The way to fix RTE is to frame policies such that post enactment of the statute the Enabled Schools are not left worse off vis-a-vis the Exempt schools. This simple rule should be the touchstone of any policy. So how to do this ?
One way is to treat the 25% quota as a taking in the sense of eminent domain and fully compensate without questions what the schools charge for other students. This includes all fees in vogue such as extra curriculars, uniforms, swimming, etc. This is clearly a nutty scheme – just for activist feel good kicks – you will send up sponsoring a kid to Vasant Valley while you could educate 10 kids for the same amount in govt schools.
The real intractable issue is with Section 13 – which bans ANY screening procedure even for the 75% that is not reserved for caste or income quota.
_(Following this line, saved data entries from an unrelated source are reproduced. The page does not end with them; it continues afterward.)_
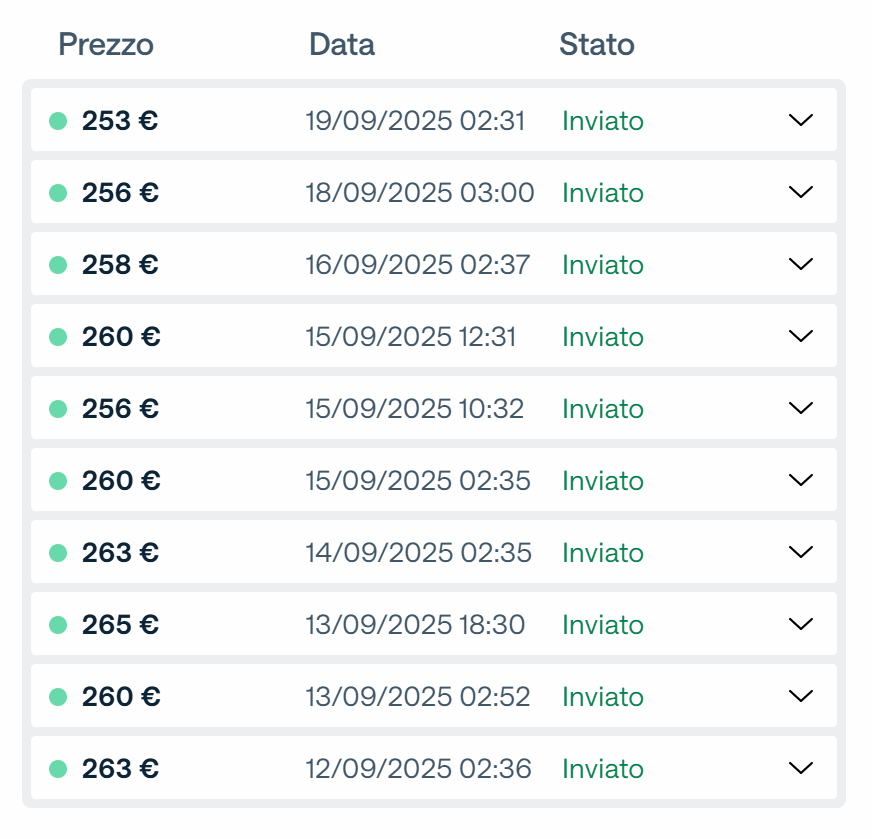872x839 pixels.
Task: Expand the 15/09/2025 10:32 row chevron
Action: pyautogui.click(x=801, y=408)
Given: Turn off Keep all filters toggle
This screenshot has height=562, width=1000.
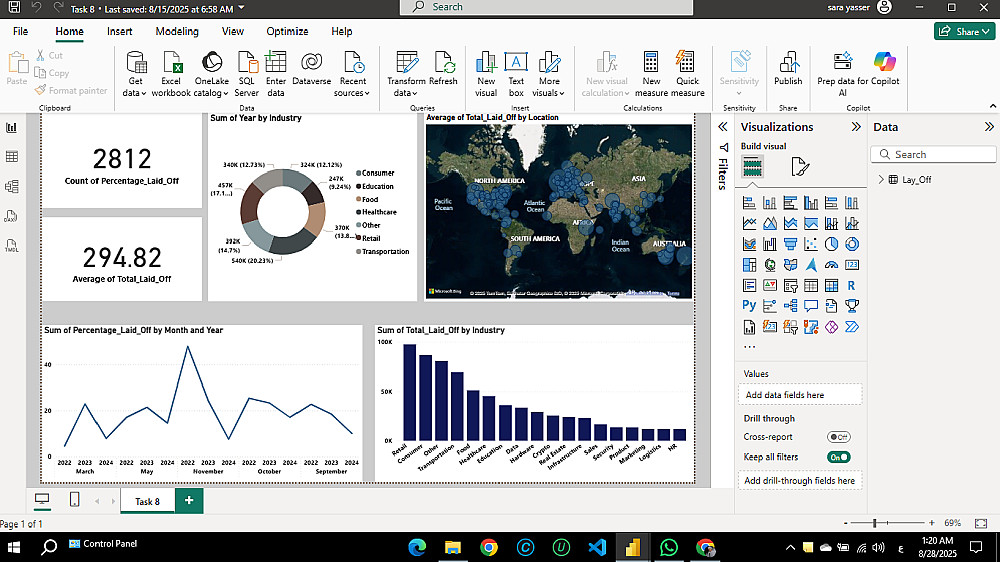Looking at the screenshot, I should [838, 457].

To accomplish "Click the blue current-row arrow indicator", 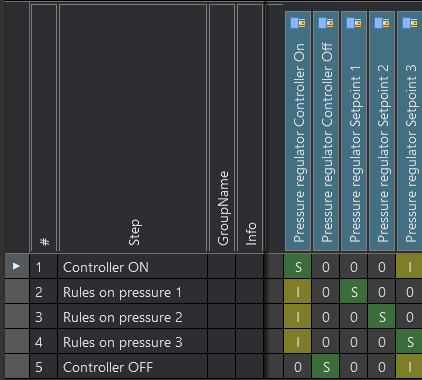I will click(x=16, y=266).
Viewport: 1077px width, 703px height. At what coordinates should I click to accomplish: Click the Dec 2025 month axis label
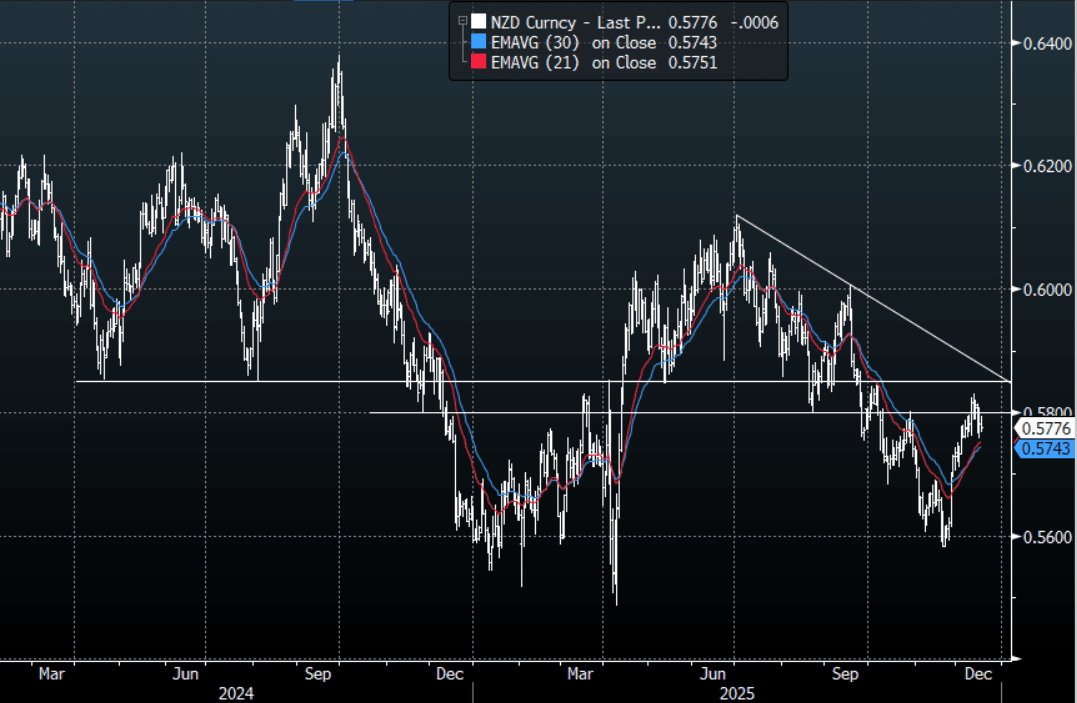(x=977, y=674)
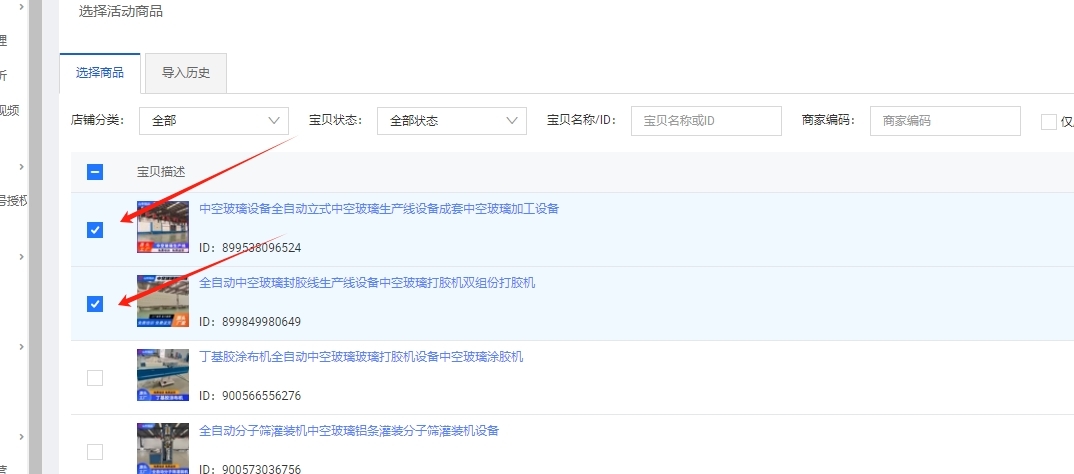Check the 丁基胶涂布机 product checkbox
1074x474 pixels.
[95, 378]
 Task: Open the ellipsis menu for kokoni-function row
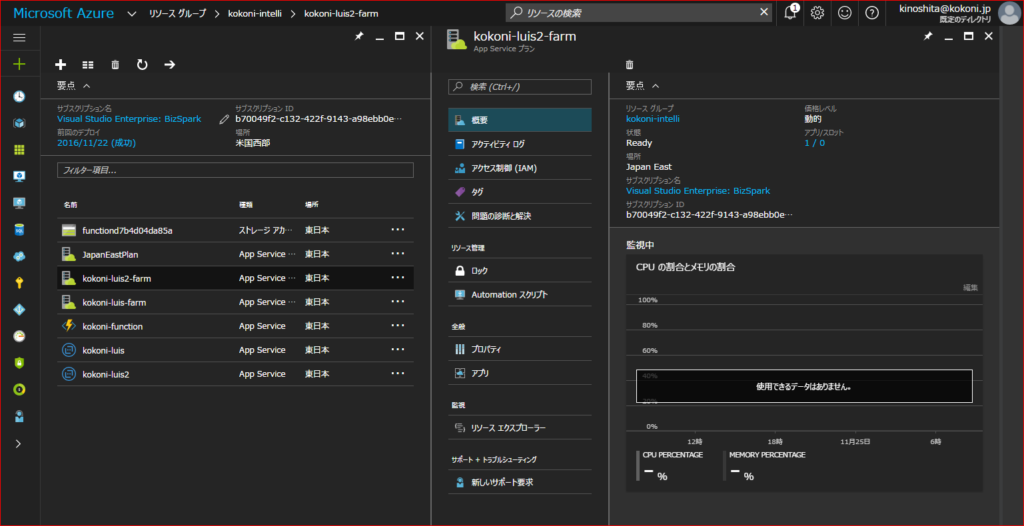point(398,326)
I have painfully documented the multi layer lotteries conducted in Delhi last year for nursery admissions. The hectic litigation followed by sheer fatigue resulted in an questionable judgment. Essentially the RTE Act results in all admissions to private “Enabled” schools being nominated by the state.
I conclude that the burdens imposed by #RTE on Enabled schools are so onerous and of a such a nature that you cannot compensate in a way that they end up at the same level as Exempt schools.
This is why repeal of the #RTE act is the only way out.
Critique of RTE 2.0 proposal
Now lets turn to a point by point critique of the proposed amendments. For your reference here is a link to RTE 2.0 Amendments Summary http://ccs.in/sites/default/files/research-rte20-summary.pdf
Sec 3 : Extends RTE to lower and upper kindergarten by extending RTE from 6-14 to 4-14. Makes it worse because total number of subsidy years is now extended to 10 instead of 8 earlier.
Sec 4 : Introduce standardized testing to measure. No need for a statute like RTE for this. It is better to leave it to boards like CBSE. I have some strong opinions on inter-board standards so that there is a uniformity at least in English, Science and Maths between states.
Sec 12 : EWS/DG Quota
Removes the distance criteria, so that some schools will be absolutely flooded. Given the lottery situation and amendment to Sec 12 (1) below it will lead to the absurd outcomes. Kid A from locality A will chug across town to attend School Z which is not his preference. While Kid Z will criss cross him from other side. This is how the lottery works. These dynamics are completely lost on Civil Society Centre.
Transfers all nominations to the government. On one hand this removes headache from school but on the other hand schools are now forced to accept dubious candidates. This is a deal breaker because there are cross subsidies involved. NO ONE wants to enter into a philanthropic venture and being forced to indulge in immoral activity. The immoral activity in this case is being forced to ask one of your poorer students to subsidized a richer student.
Payment. Any delay of more than 3 months attracts interest and penalty. This is a wash. If schools arent able to recover refunds today, they wont recover refund + interest tomorrow. Today non-payment from govt results in schools holding back teachers salaries, cutting back on safety and accessories. This will only result in a flight of qualified teachers and bright students from RTE Enabled schools to RTE Exempt schools. I am following a case in Pune where this is happening as we speak.
The entire idea that tier 2 and 3 schools can sufficiently contrast privilege and grant 10 years of freeship based on a temporary economic status is preposterous. The amendments also offer nothing on cross subsidy. Charging the hapless 75% fee paying students while their parents already pay Education Cess and Service Tax is the very definition of a capitation fee !!
Verdict : Eyewash #FAIL
Sec 13 : Completely missing
No amendments are proposed to the most oppressive provision of the RTE – the right of school managements to select students.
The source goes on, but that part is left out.